▶ **Dataset extract**

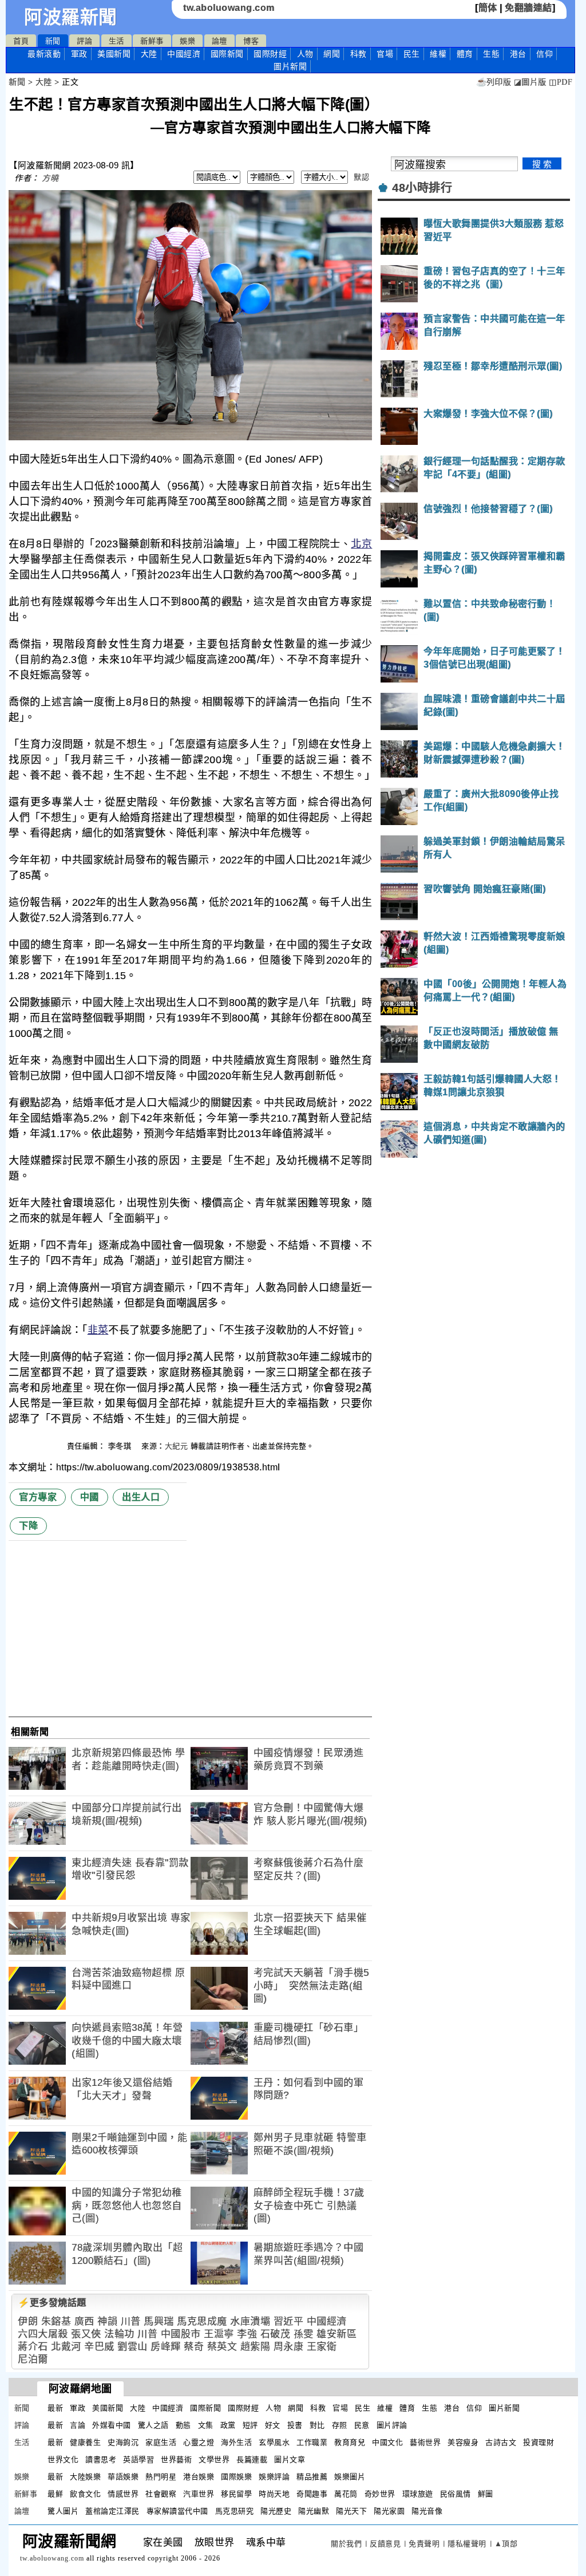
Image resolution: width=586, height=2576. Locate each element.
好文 (272, 2425)
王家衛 (322, 2346)
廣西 (84, 2321)
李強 (247, 2334)
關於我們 (346, 2543)
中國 (89, 1497)
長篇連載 (251, 2459)
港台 (518, 53)
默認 (361, 177)
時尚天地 (274, 2494)
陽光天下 (351, 2511)
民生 (411, 53)
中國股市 (181, 2334)
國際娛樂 (236, 2476)
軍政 (79, 53)
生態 (491, 53)
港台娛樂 (198, 2476)
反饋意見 (385, 2543)
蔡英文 (222, 2346)
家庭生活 (160, 2442)
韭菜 (98, 1330)
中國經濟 (183, 53)
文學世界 (214, 2459)
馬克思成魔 (202, 2321)
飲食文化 (85, 2494)
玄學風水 (274, 2442)
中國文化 (387, 2442)
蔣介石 (33, 2346)
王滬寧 (219, 2334)
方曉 (50, 178)
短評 (250, 2425)
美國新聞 (113, 53)
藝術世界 (425, 2442)
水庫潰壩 (250, 2321)
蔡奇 (194, 2346)
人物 (305, 53)
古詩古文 (500, 2442)
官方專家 (38, 1497)
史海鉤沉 (123, 2442)
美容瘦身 (463, 2442)
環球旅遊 (417, 2494)
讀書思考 (100, 2459)
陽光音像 (426, 2511)
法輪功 (119, 2334)
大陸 (149, 53)
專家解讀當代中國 (177, 2511)
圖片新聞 (504, 2408)
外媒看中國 (111, 2425)
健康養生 (85, 2442)
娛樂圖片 (349, 2476)
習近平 (289, 2321)
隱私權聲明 (467, 2543)
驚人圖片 (62, 2511)
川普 (131, 2321)
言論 (77, 2425)
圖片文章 (289, 2459)
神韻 (107, 2321)
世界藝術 (176, 2459)
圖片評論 (392, 2425)
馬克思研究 (234, 2511)
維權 (438, 53)
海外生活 (236, 2442)
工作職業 (311, 2442)
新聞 (53, 41)
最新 (44, 53)
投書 (295, 2425)
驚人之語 (153, 2425)
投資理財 (538, 2442)
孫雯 (304, 2334)
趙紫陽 (255, 2346)
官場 (385, 53)
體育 (465, 53)
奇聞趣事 (311, 2494)
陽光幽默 (313, 2511)
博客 (251, 41)
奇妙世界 (380, 2494)
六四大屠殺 (43, 2334)
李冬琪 (121, 1446)
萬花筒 (346, 2494)
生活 (116, 41)
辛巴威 (99, 2346)
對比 (317, 2425)
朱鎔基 (56, 2321)
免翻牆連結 (528, 8)
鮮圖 (485, 2494)
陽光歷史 (275, 2511)
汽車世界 (198, 2494)
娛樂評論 (274, 2476)
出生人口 (141, 1497)
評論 (84, 41)
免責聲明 (424, 2543)
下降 (28, 1525)
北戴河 (66, 2346)
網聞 (331, 53)
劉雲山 (132, 2346)
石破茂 (275, 2334)
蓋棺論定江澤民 (112, 2511)
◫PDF (560, 82)
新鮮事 (152, 41)
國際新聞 (227, 53)
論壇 (219, 41)
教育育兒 (349, 2442)
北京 (361, 544)
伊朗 (28, 2321)
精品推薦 (311, 2476)
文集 (205, 2425)
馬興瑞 (159, 2321)
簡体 (487, 8)
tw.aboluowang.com (229, 8)
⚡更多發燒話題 (52, 2302)
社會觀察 (160, 2494)
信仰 (544, 53)
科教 (358, 53)
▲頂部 (506, 2543)
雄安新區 (336, 2334)
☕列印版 (493, 82)
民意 (362, 2425)
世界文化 (62, 2459)
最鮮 (55, 2494)
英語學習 (138, 2459)
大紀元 (176, 1446)
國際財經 (270, 53)
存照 (339, 2425)
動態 (183, 2425)
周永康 (289, 2346)
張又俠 (86, 2334)
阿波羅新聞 (70, 17)
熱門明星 (160, 2476)
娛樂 (187, 41)
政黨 (228, 2425)
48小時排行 (422, 188)
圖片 (290, 66)
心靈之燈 (198, 2442)
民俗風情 (455, 2494)
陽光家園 (389, 2511)
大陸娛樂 (85, 2476)
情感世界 (123, 2494)
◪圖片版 (530, 82)
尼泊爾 (33, 2359)
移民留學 (236, 2494)
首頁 (21, 41)
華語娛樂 (123, 2476)
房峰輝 (166, 2346)
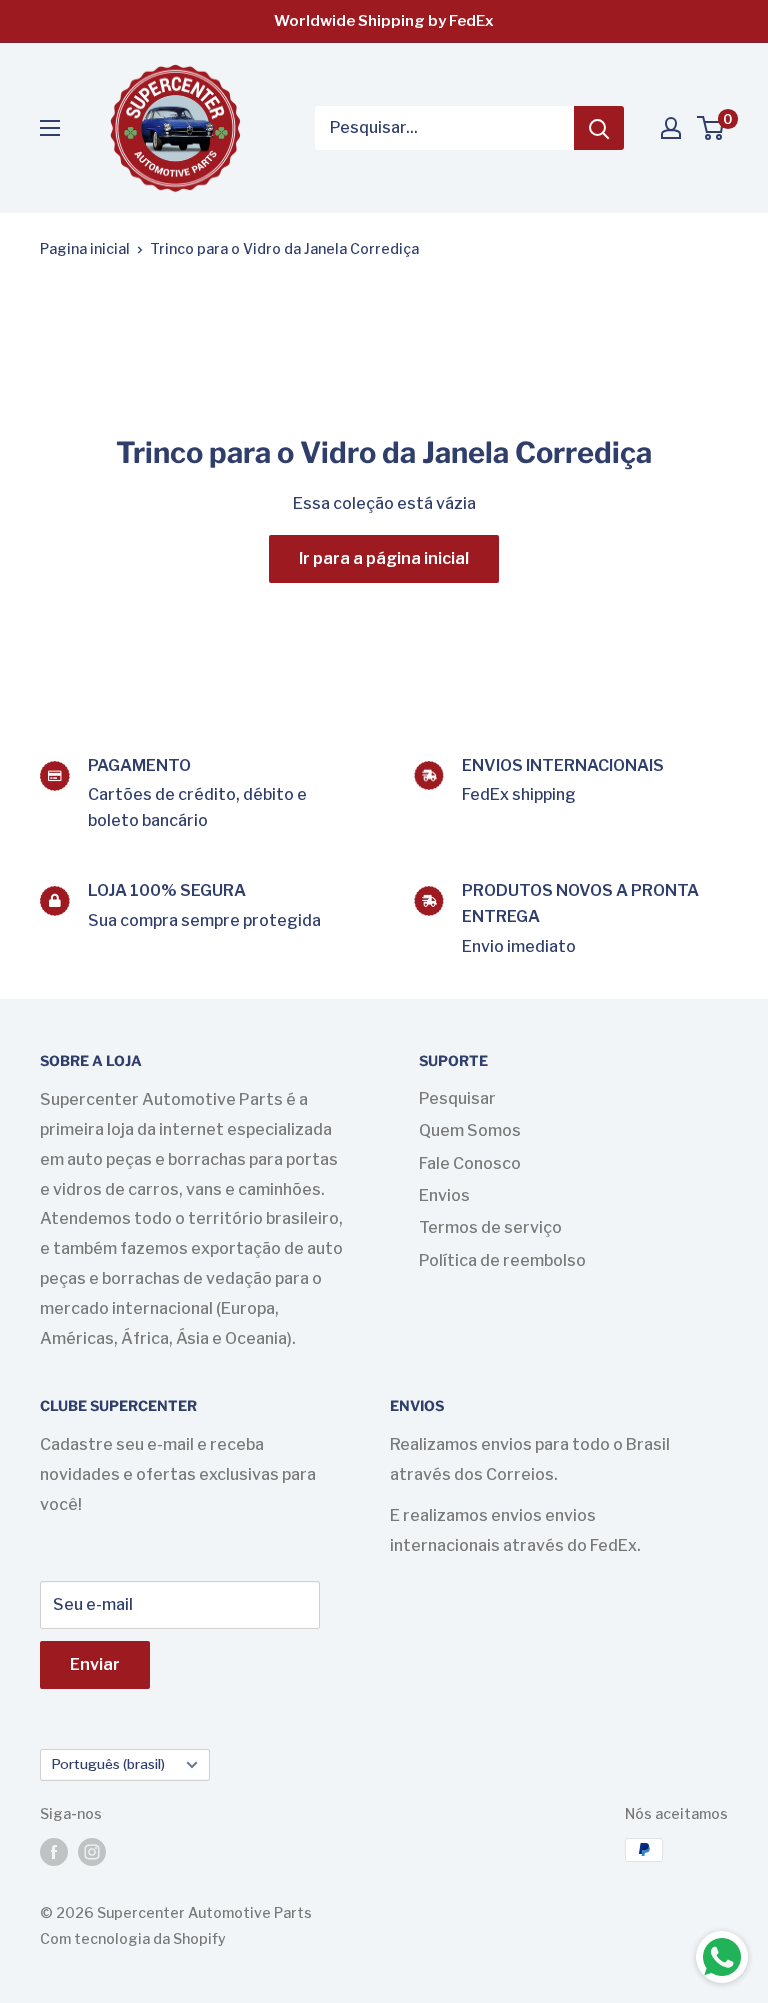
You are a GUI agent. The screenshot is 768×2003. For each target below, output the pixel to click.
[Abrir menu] (50, 128)
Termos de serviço (490, 1227)
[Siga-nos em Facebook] (54, 1852)
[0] (711, 128)
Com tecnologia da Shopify (133, 1938)
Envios (444, 1195)
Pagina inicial (85, 248)
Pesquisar (457, 1098)
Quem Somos (470, 1130)
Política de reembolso (502, 1260)
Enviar (95, 1664)
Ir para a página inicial (384, 558)
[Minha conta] (671, 128)
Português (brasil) (108, 1764)
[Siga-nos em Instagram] (92, 1852)
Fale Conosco (470, 1163)
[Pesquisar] (599, 128)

▶ **Problem description**
Any picture found in the records stays out, while everything else is copied exactly.

▶ **Answer for the task**
Image resolution: width=586, height=2576. Locate each element.
好文 (272, 2425)
王家衛 (322, 2346)
廣西 (84, 2321)
李強 (247, 2334)
關於我們 (346, 2543)
中國 (89, 1497)
長篇連載 (251, 2459)
港台 (518, 53)
默認 (361, 177)
時尚天地 (274, 2494)
陽光天下 (351, 2511)
民生 (411, 53)
中國股市 (181, 2334)
國際娛樂 (236, 2476)
軍政 (79, 53)
生態 (491, 53)
港台娛樂 (198, 2476)
反饋意見 (385, 2543)
蔡英文 (222, 2346)
家庭生活 (160, 2442)
韭菜 (98, 1330)
中國經濟 (183, 53)
文學世界 (214, 2459)
馬克思成魔 (202, 2321)
飲食文化 (85, 2494)
玄學風水 (274, 2442)
中國文化 (387, 2442)
蔣介石 (33, 2346)
王滬寧 (219, 2334)
方曉 (50, 178)
短評 (250, 2425)
美國新聞 (113, 53)
藝術世界 (425, 2442)
水庫潰壩 (250, 2321)
蔡奇 (194, 2346)
人物 (305, 53)
古詩古文 (500, 2442)
官方專家 (38, 1497)
史海鉤沉 (123, 2442)
美容瘦身 (463, 2442)
環球旅遊 (417, 2494)
讀書思考 (100, 2459)
陽光音像 (426, 2511)
法輪功 (119, 2334)
大陸 (149, 53)
專家解讀當代中國 (177, 2511)
圖片新聞 (504, 2408)
外媒看中國 (111, 2425)
健康養生 (85, 2442)
娛樂圖片 (349, 2476)
習近平 (289, 2321)
隱私權聲明 (467, 2543)
驚人圖片 (62, 2511)
川普 (131, 2321)
言論 (77, 2425)
圖片文章 (289, 2459)
神韻 (107, 2321)
世界藝術 (176, 2459)
圖片評論 (392, 2425)
馬克思研究 (234, 2511)
維權 (438, 53)
海外生活 (236, 2442)
工作職業 (311, 2442)
新聞 (53, 41)
最新 (44, 53)
投書 (295, 2425)
驚人之語 (153, 2425)
投資理財 (538, 2442)
孫雯 (304, 2334)
趙紫陽 (255, 2346)
官場 (385, 53)
體育 (465, 53)
奇聞趣事 (311, 2494)
陽光幽默 (313, 2511)
博客 (251, 41)
奇妙世界 (380, 2494)
六四大屠殺 (43, 2334)
李冬琪 (121, 1446)
萬花筒 (346, 2494)
生活 (116, 41)
辛巴威 (99, 2346)
對比 (317, 2425)
朱鎔基 (56, 2321)
免翻牆連結 (528, 8)
鮮圖 (485, 2494)
陽光歷史 (275, 2511)
汽車世界 (198, 2494)
娛樂評論 (274, 2476)
出生人口 (141, 1497)
評論 (84, 41)
免責聲明 (424, 2543)
下降 (28, 1525)
北戴河 (66, 2346)
網聞 (331, 53)
劉雲山 (132, 2346)
石破茂 (275, 2334)
蓋棺論定江澤民 (112, 2511)
◫PDF (560, 82)
新鮮事 (152, 41)
國際新聞 (227, 53)
論壇 (219, 41)
教育育兒 (349, 2442)
北京 (361, 544)
伊朗 (28, 2321)
精品推薦 (311, 2476)
文集 (205, 2425)
馬興瑞 (159, 2321)
簡体 (487, 8)
tw.aboluowang.com (229, 8)
⚡更多發燒話題 (52, 2302)
社會觀察 (160, 2494)
信仰 (544, 53)
科教 (358, 53)
▲頂部 (506, 2543)
雄安新區 (336, 2334)
☕列印版 (493, 82)
民意 (362, 2425)
世界文化 (62, 2459)
最鮮 (55, 2494)
英語學習 (138, 2459)
大紀元 (176, 1446)
國際財經 (270, 53)
存照 (339, 2425)
動態 (183, 2425)
周永康 (289, 2346)
張又俠 (86, 2334)
阿波羅新聞 (70, 17)
熱門明星 (160, 2476)
娛樂 (187, 41)
政黨 (228, 2425)
48小時排行 (422, 188)
圖片 (290, 66)
心靈之燈 (198, 2442)
民俗風情 (455, 2494)
陽光家園 (389, 2511)
大陸娛樂 (85, 2476)
情感世界 (123, 2494)
◪圖片版 (530, 82)
尼泊爾 (33, 2359)
移民留學 (236, 2494)
首頁 (21, 41)
華語娛樂 (123, 2476)
房峰輝 (166, 2346)
You are a GUI agent. The screenshot is 768×2003. For each target below, output the pixel to click.
[Abrir menu] (50, 128)
Termos de serviço (490, 1227)
[Siga-nos em Facebook] (54, 1852)
[0] (711, 128)
Com tecnologia da Shopify (133, 1938)
Envios (444, 1195)
Pagina inicial (85, 248)
Pesquisar (457, 1098)
Quem Somos (470, 1130)
Política de reembolso (502, 1260)
Enviar (95, 1664)
Ir para a página inicial (384, 558)
[Minha conta] (671, 128)
Português (brasil) (108, 1764)
[Siga-nos em Instagram] (92, 1852)
Fale Conosco (470, 1163)
[Pesquisar] (599, 128)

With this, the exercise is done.